Эдди расшнуровал мешок, растянул горловину и нашел нож под сыроватым свертком - обрывком рубахи, в который были увязаны патроны. От одного только вида рукоятки у него захватило дух... она была из настоящего серебра, глубокого, мягкого серо-белого цвета, и на ней был выгравирован замысловатый узор, привлекавший взгляд, приковывавший его...
В ухе у Эдди взорвалась боль, с ревом пронизала голову насквозь, на миг застлала глаза красным туманом. Он неуклюже споткнулся о раскрытый кошель, упал на песок и снизу вверх взглянул на бледного человека в сапогах с отрезанными голенищами. Это был совсем даже не глюк. Голубые глаза, пылавшие на этом умирающем лице, были глазами самой истины.
- Любоваться будешь после, невольник, - сказал стрелок. - Сейчас воспользуйся им - и только.
Эдди чувствовал, как ухо у него пульсирует, распухает.
- Почему ты меня все время так называешь?
- Разрежь ленту, - мрачно сказал стрелок. - Если они вломятся в оный нужник, пока ты еще здесь, то ты - такое у меня чувство - останешься здесь очень надолго. И вскоре - в обществе трупа.
Эдди вытащил нож из ножен. Не старинный; больше, чем старинный; больше, чем древний. Лезвие, отточенное почти до невидимости, казалось, впитало в металл все века.

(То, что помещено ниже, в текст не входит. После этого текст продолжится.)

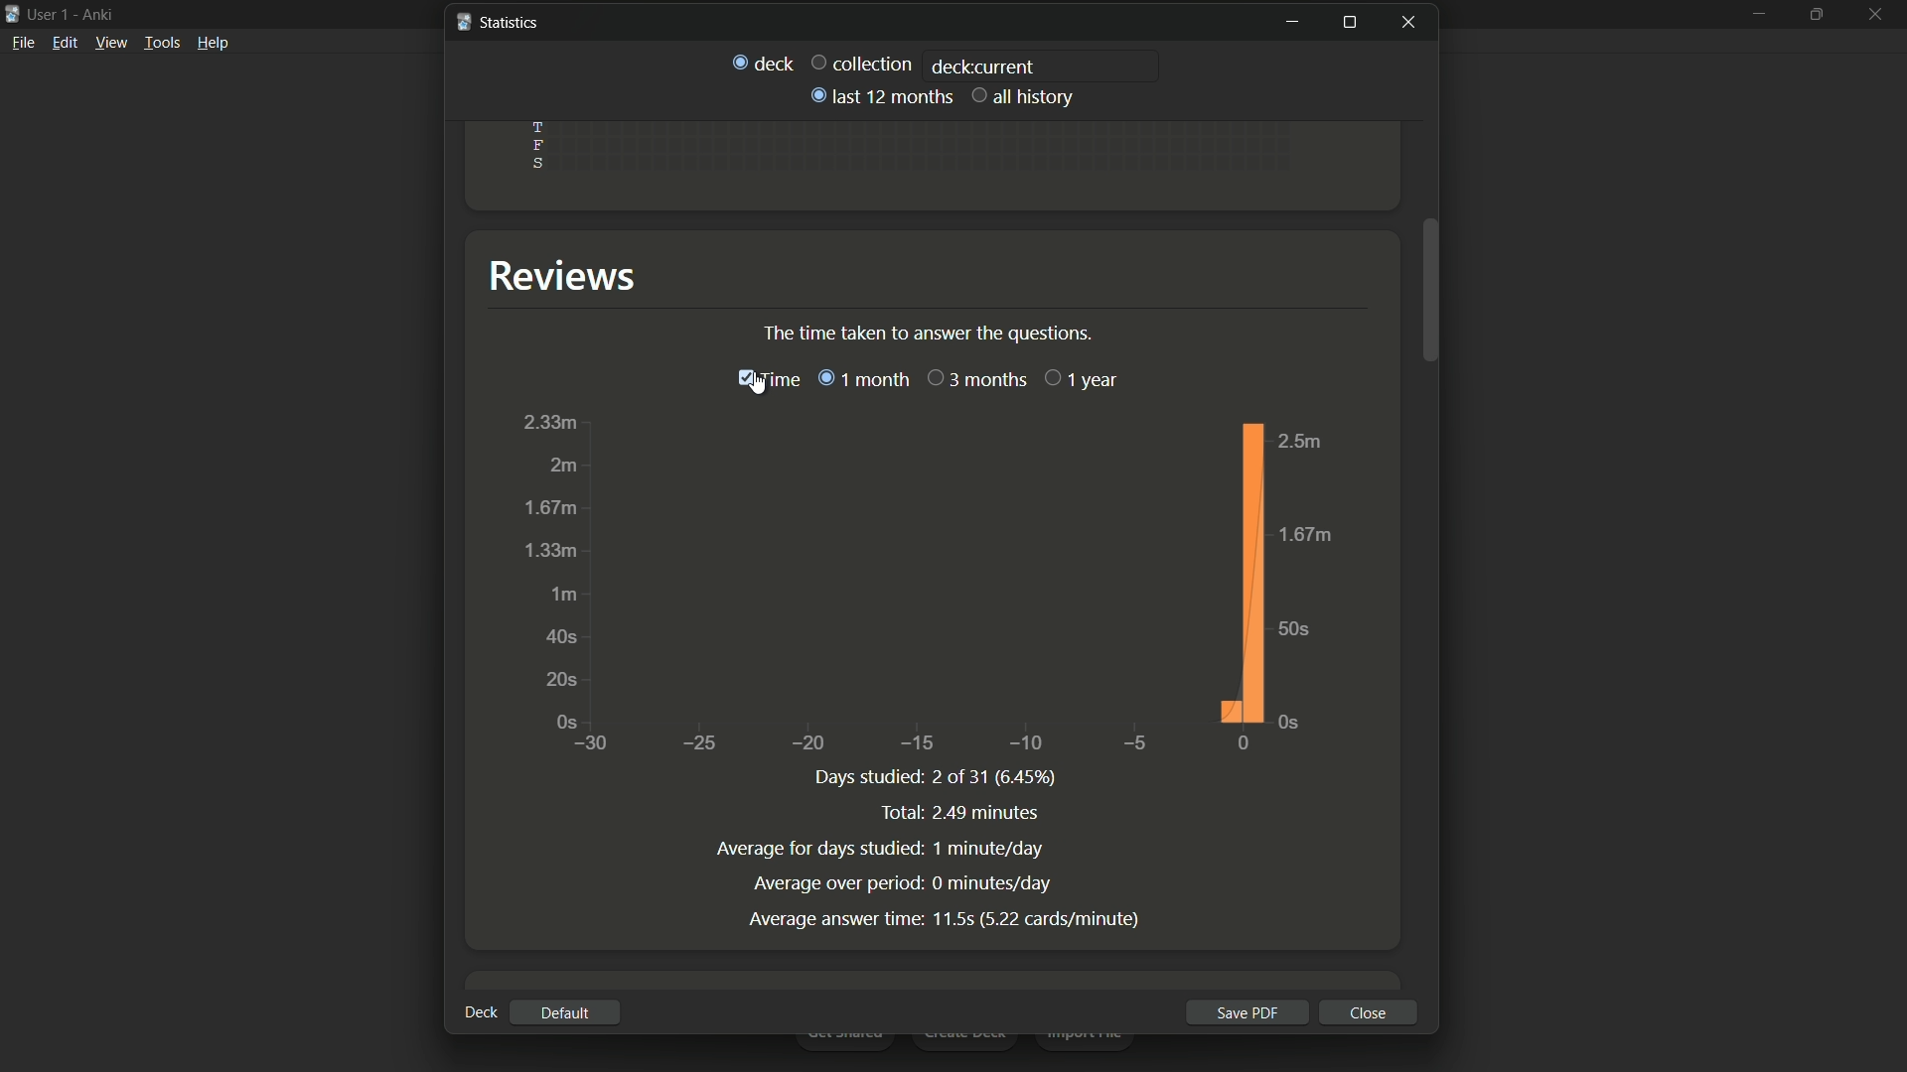 This screenshot has height=1072, width=1907. What do you see at coordinates (1878, 13) in the screenshot?
I see `close app` at bounding box center [1878, 13].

- Да, видать, острый, - сказал он, и голос у него дрогнул.
Последние пассажиры гуськом выходили на трап. Одна из них, дама весен эдак семидесяти, остановилась возле Джейн Дорнинг с тем мучительно-растерянным выражением лица, какое, кажется, свойственно только людям, которые впервые летят на самолете в очень немолодом возрасте или очень плохо зная английский язык, и стала показывать ей свои билеты. "Как же я найду свой самолет на Монреаль? - спрашивала она. - И что будет с моим багажом? Когда мне проходить досмотр - здесь или там?"